Sudan says killed two rebel leaders in west -paper
KHARTOUM, Aug 18 (Reuters) – Sudanese government forces have inflicted heavy losses on a rebel force in fighting in western Sudan and killed two of the group’s commanders, a government- owned newspaper reported on Monday.
The government has said it will not negotiate with the rebel Sudan Liberation Army/Movement (SLA/M), which emerged as a fighting force in February, although it is currently holding peace talks with another southern-based rebel group.
“The outlaw forces in Northern Darfur sustained heavy losses during the beating they received from government forces in the area of Dissa, 27 km (17 miles) north of Kutum,” the Al-Anbaa daily said, without giving an exact casualty figure.
The town of Kutum is about 900 km (560 miles) west of the capital Khartoum.

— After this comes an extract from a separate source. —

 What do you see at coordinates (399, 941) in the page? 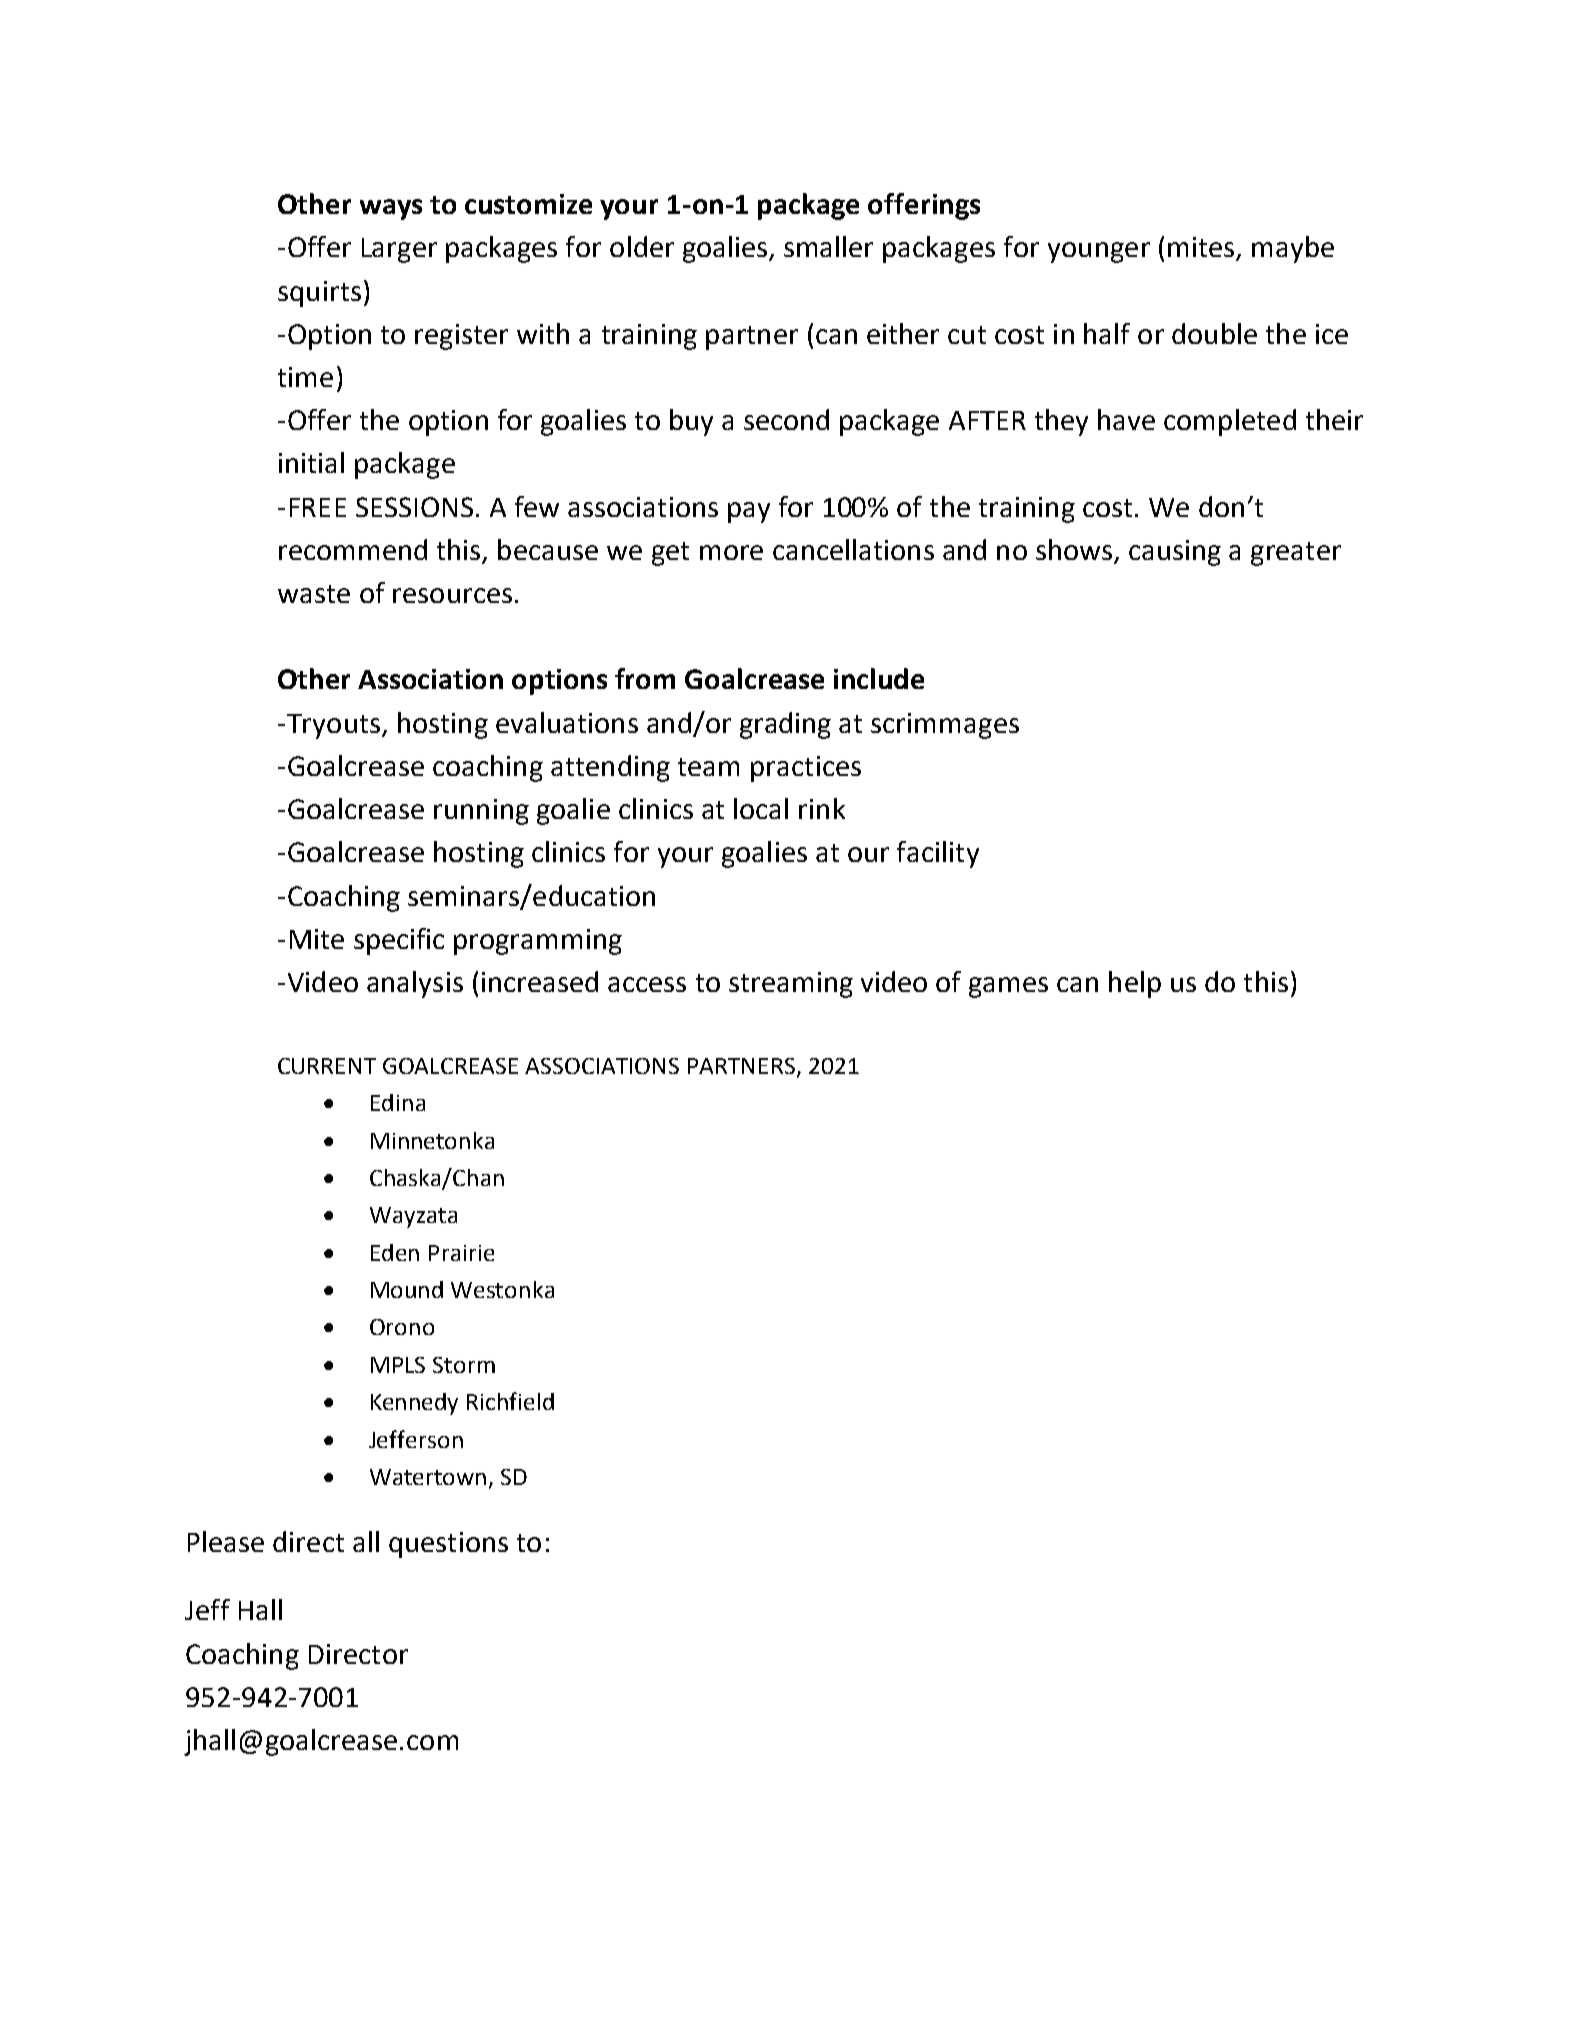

The paper did not say when the clashes took place, but that the fighting left “hundreds killed, top of which was the commander of the infiltrators, Khatir Tor al-Khila, one of the most prominent rebels”.
The deputy leader of the SLA/M, Abdallah Abakr, was among those killed in the clashes, it added.
There was no immediate comment from the rebel group about the report.
The SLA/M comprises mainly fighters drawn from African tribes and accuses the Islamist government in Khartoum of excluding the arid Darfur region from development and power.
The governor of Northern Darfur said on Sunday that 26 people were killed in Kutum earlier this month when pro- government fighters moved in after the withdrawal of SLA/M forces.
But an SLA/M spokesman accused Arab militias of killing 63 people in Kutum.
Fighting between African farming communities and Arab cattle herders is common in Darfur, fed by rivalry over scarce water resources and pasture.
The main rebel Sudan People’s Liberation Army (SPLA) said on Monday that its peace talks with the government had hit an impasse over procedure and mediators were trying to solve the problem.
Government officials and mediators were not immediately available for comment.
The civil war in Africa’s biggest country erupted in 1983 and largely pits the Islamic government in the north against rebels seeking more autonomy in the mainly Christian or animist south.
Oil, ethnicity and religion have also fuelled the 20-year conflict that has killed two million people.